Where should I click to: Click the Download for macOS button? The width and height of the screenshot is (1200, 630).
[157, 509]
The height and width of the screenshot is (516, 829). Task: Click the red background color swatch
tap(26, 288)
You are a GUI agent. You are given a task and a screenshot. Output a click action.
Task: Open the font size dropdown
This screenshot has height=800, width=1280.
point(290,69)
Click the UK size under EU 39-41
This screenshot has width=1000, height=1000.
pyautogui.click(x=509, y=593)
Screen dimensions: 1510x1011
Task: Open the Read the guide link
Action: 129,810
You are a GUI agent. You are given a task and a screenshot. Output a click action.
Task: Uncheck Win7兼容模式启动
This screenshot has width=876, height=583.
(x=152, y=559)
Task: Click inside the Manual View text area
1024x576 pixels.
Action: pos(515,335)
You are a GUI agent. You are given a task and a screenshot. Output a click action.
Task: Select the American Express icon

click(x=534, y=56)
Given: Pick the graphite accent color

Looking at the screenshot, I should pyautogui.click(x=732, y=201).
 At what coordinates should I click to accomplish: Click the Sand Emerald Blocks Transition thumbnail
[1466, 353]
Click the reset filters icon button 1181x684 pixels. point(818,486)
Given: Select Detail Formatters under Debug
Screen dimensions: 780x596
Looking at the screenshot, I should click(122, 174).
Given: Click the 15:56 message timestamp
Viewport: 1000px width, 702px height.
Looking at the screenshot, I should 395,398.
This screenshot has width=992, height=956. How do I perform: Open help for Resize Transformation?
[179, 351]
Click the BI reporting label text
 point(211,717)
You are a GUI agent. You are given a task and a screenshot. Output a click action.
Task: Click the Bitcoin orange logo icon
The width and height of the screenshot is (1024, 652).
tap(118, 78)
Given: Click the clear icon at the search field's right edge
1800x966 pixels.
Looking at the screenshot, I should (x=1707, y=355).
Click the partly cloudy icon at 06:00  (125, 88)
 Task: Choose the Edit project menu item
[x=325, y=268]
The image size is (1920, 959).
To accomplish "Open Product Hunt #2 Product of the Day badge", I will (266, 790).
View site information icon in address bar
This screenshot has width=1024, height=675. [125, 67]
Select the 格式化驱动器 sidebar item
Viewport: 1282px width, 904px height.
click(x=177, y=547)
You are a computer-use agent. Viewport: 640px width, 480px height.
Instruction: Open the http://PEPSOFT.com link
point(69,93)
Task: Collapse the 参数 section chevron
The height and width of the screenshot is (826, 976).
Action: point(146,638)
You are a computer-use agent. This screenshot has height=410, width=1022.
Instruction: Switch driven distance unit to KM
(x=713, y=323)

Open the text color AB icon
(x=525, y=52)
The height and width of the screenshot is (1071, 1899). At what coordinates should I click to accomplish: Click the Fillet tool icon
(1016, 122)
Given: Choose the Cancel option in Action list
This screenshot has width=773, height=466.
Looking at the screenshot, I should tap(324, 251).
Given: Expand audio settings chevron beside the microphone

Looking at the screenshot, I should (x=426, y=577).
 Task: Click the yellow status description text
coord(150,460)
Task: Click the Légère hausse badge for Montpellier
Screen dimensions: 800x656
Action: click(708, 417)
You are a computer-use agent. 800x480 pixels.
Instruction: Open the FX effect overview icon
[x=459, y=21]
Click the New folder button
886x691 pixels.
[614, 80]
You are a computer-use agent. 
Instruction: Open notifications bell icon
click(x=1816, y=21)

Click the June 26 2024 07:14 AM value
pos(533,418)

EXERCISE GOAL:
Pull every line containing the word "under" out of the listing.

FINISHED TASK:
Click the UK size under EU 39-41
Given: Select Detail Formatters under Debug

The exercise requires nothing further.